Journalist | Writer | Analyst
The Senate debated the 123 Agreement with India today and will likely vote on it in the evening. (i.e early morning on Oct 2 in India) Received wisdom is that it will pass quite comfortably. Two amendments to the legislation (and not the 123 text) passed by the House last week were moved but are not expected to win approval. Earlier, Condoleezza Rice wrote to Senate Majority Leader Harry Reid to go through with the process without amendments, saying the Administration would prefer a “clean legislation”.
“I understand that some Senators have questions about the impact of an Indian nuclear test on this initiative. We believe the Indian Government intends to uphold the continuation of the nuclear testing moratorium it affirmed to the United States in 2005 and reiterated to the broader international community as recently as September 5, 2008,” she said.
The PTI report says she also said that a nuclear test by India would result in “most serious consequences”, including automatic cut-off of U.S. cooperation as well as a number of other sanctions.

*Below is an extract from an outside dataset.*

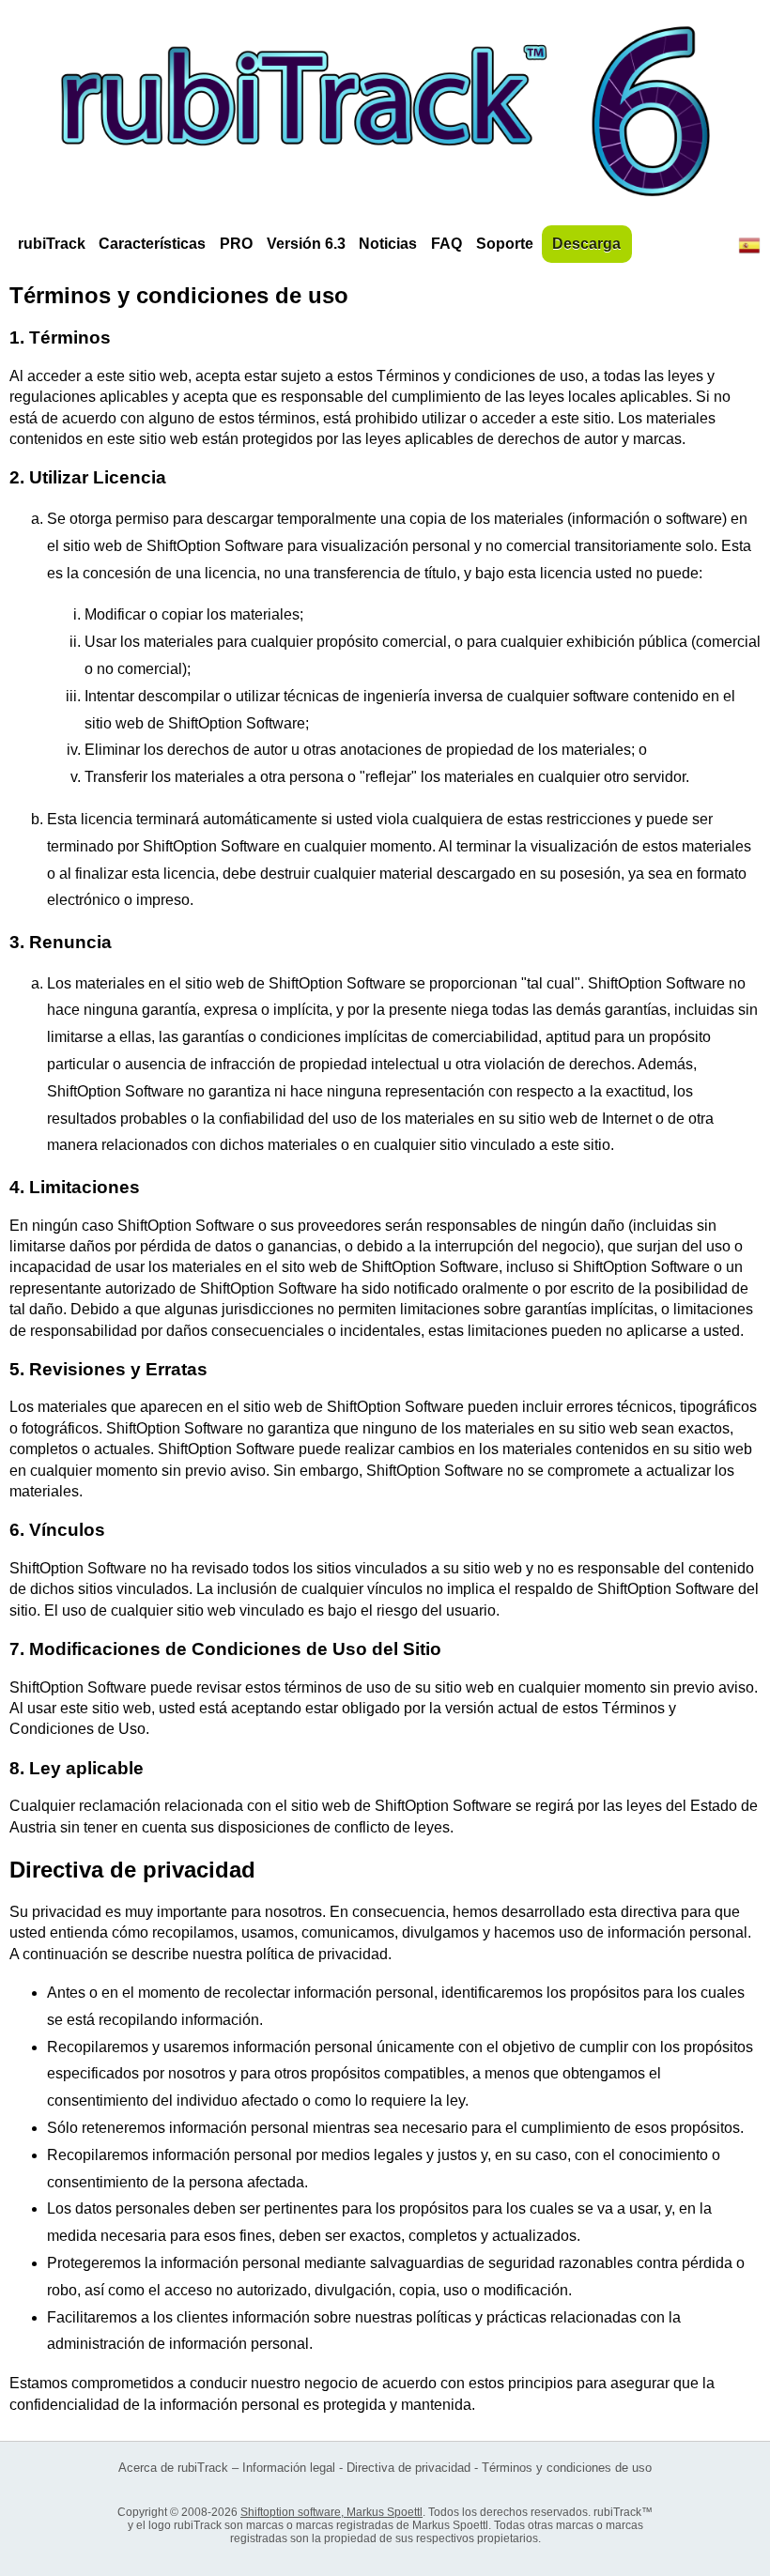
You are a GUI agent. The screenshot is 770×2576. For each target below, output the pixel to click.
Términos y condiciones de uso (567, 2468)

The following is extracted from an update sent literally on the fly by Daryl Kimball, who is following things closely. (There are typos which I have not attempted to correct; nor have I sought to ‘correct’ his views 🙂 –
Analysis of the Senate Debate
Earlier today, the Senate engaged in a brief but useful floor debate on the resolution of approval for the U.S.-Indian Agreement for Nuclear Cooperation and two common sense amendments offered Sens. Byron Dorgan (D-N.D.) and Jeff Bingaman (D-N.M.) that would:
1) clarify that in the event that India resumes nuclear testing, it is the policy of the United States to terminate nuclear trade with India; and
2) require the President to review and implement applicable export control authorities for U.S. nuclear exports to other nuclear supplier nations that continue nuclear trade with India.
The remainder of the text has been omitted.